• SOURCE INFORMATION:

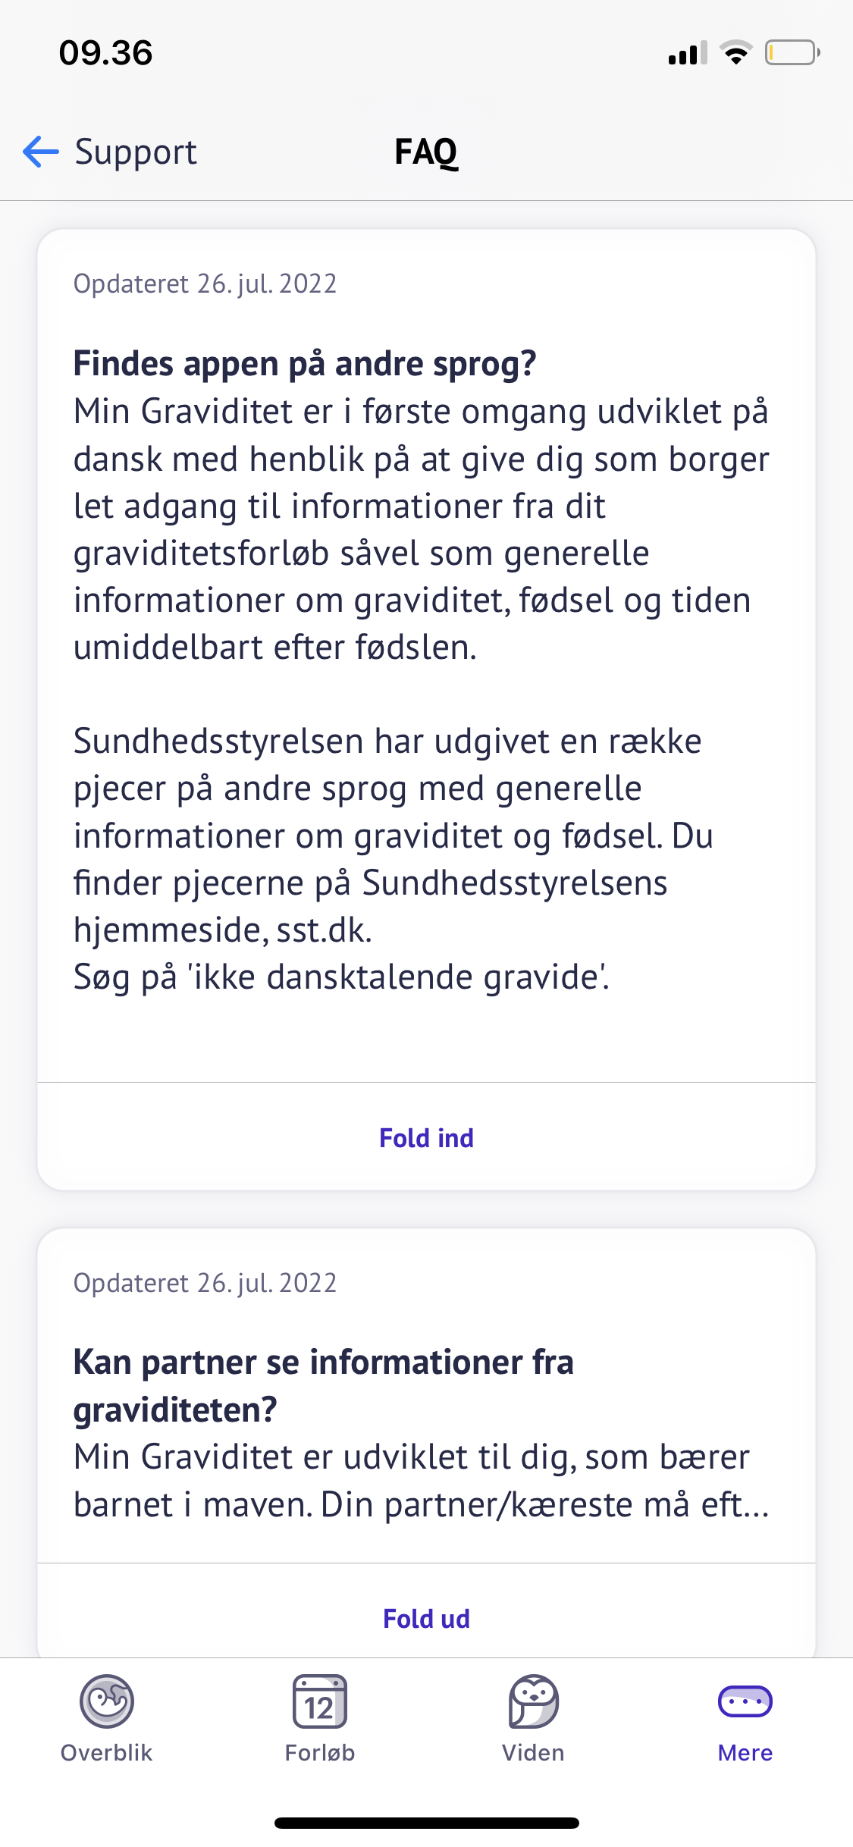Tap the cellular signal bars icon
853x1847 pixels.
[687, 53]
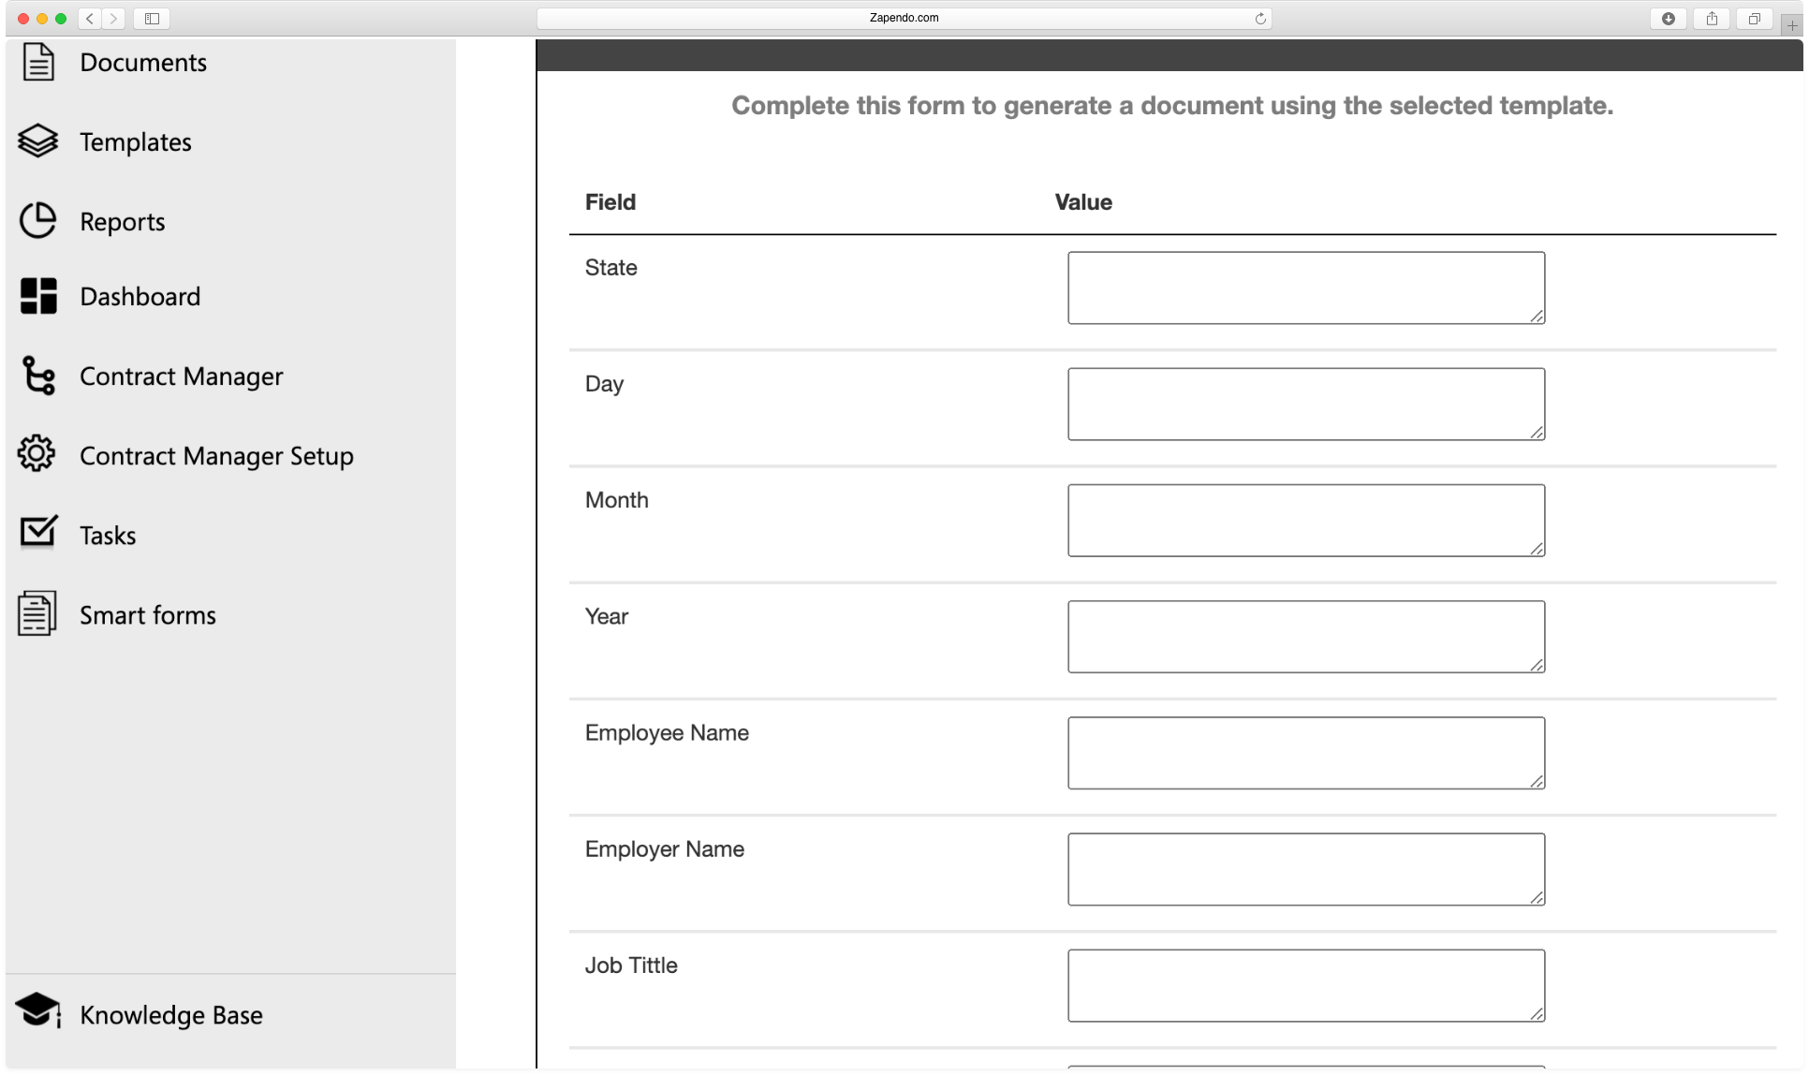
Task: Open the Dashboard grid icon
Action: coord(38,296)
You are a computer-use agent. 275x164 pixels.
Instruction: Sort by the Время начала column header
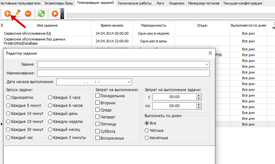tap(112, 25)
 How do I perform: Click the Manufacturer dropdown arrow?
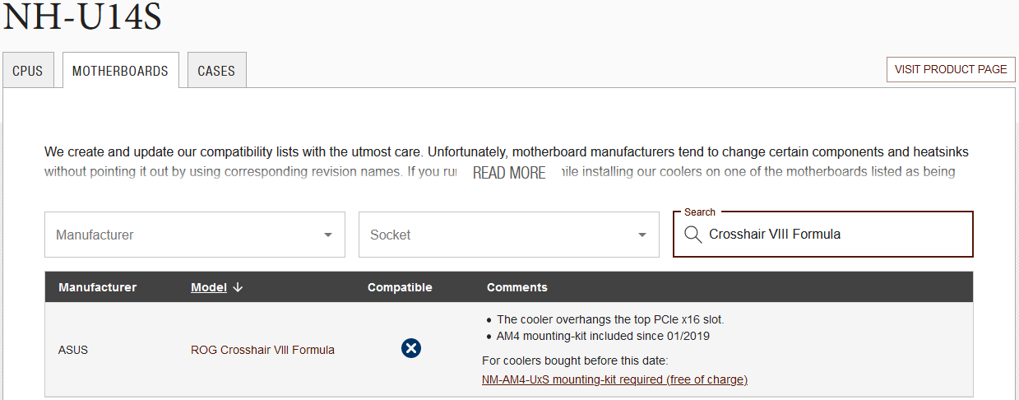[x=328, y=235]
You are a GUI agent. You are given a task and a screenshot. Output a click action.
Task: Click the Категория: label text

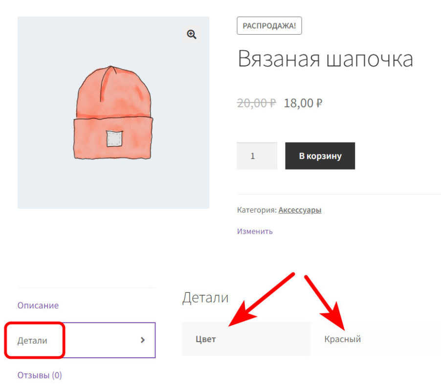click(257, 210)
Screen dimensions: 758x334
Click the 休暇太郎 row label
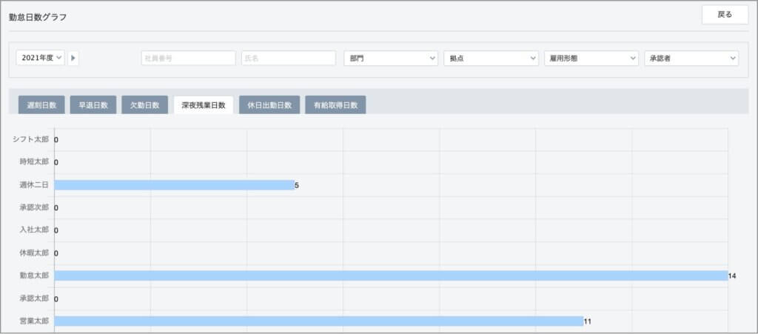point(34,253)
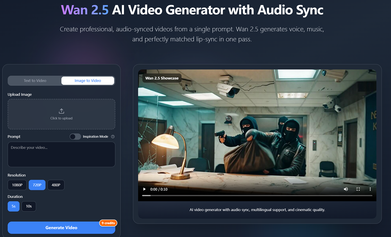Click the prompt text box
The height and width of the screenshot is (237, 391).
[x=61, y=154]
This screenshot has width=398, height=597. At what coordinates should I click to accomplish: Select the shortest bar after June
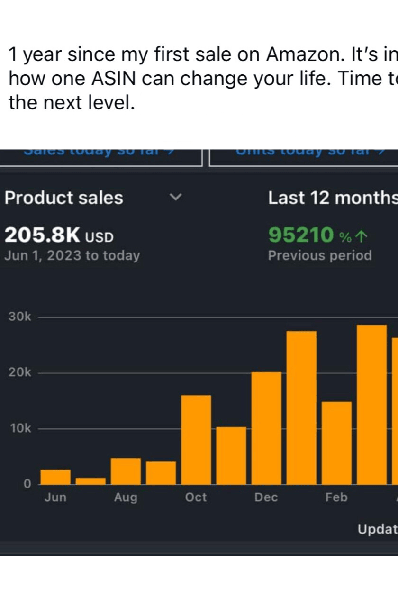(x=90, y=481)
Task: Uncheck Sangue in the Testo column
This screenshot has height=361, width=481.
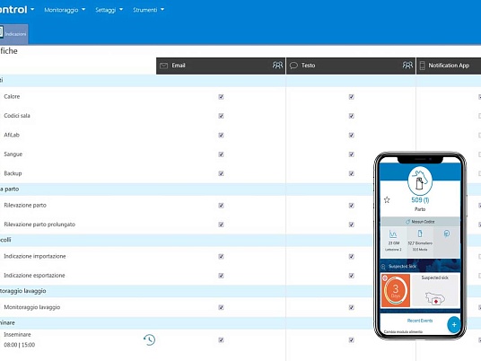Action: (x=352, y=154)
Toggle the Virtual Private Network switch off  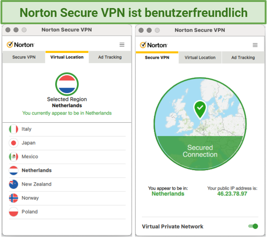tap(253, 226)
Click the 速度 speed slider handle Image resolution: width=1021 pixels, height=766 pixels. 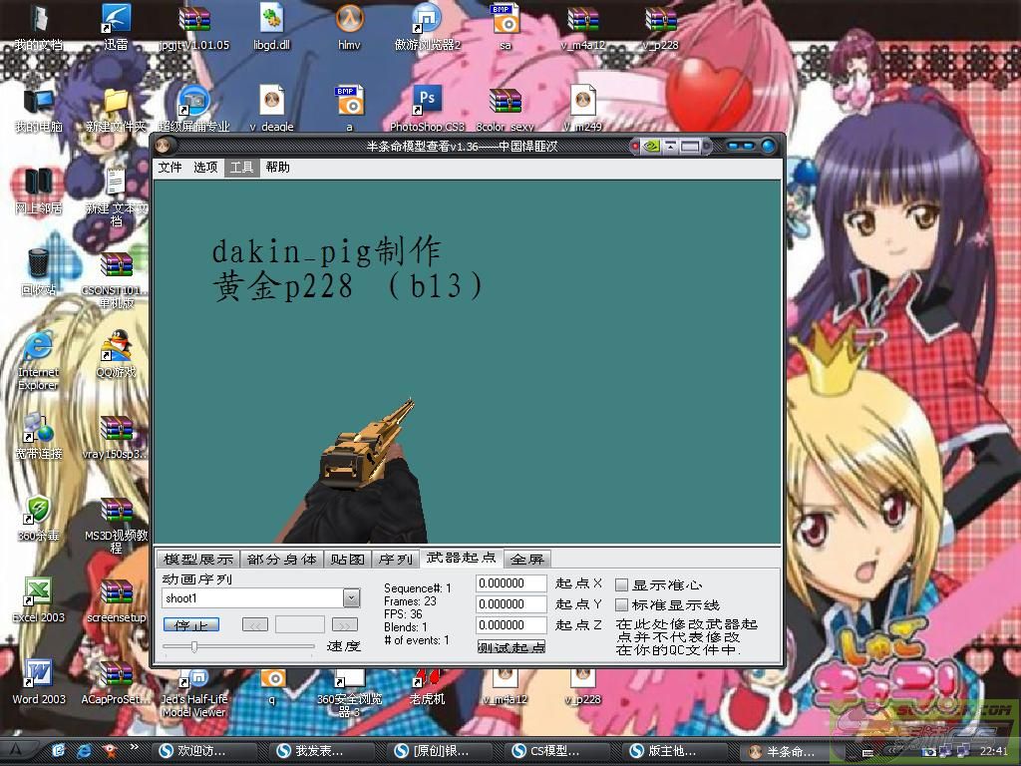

• WORK TASK: Wherever the word "agent" appears in the listing, copy the line that holds it.

• ANSWER BELOW:
You are a computer-use agent. 275x164 pixels.
You are a GUI agent. You are given a task and a screenshot. Output a click action.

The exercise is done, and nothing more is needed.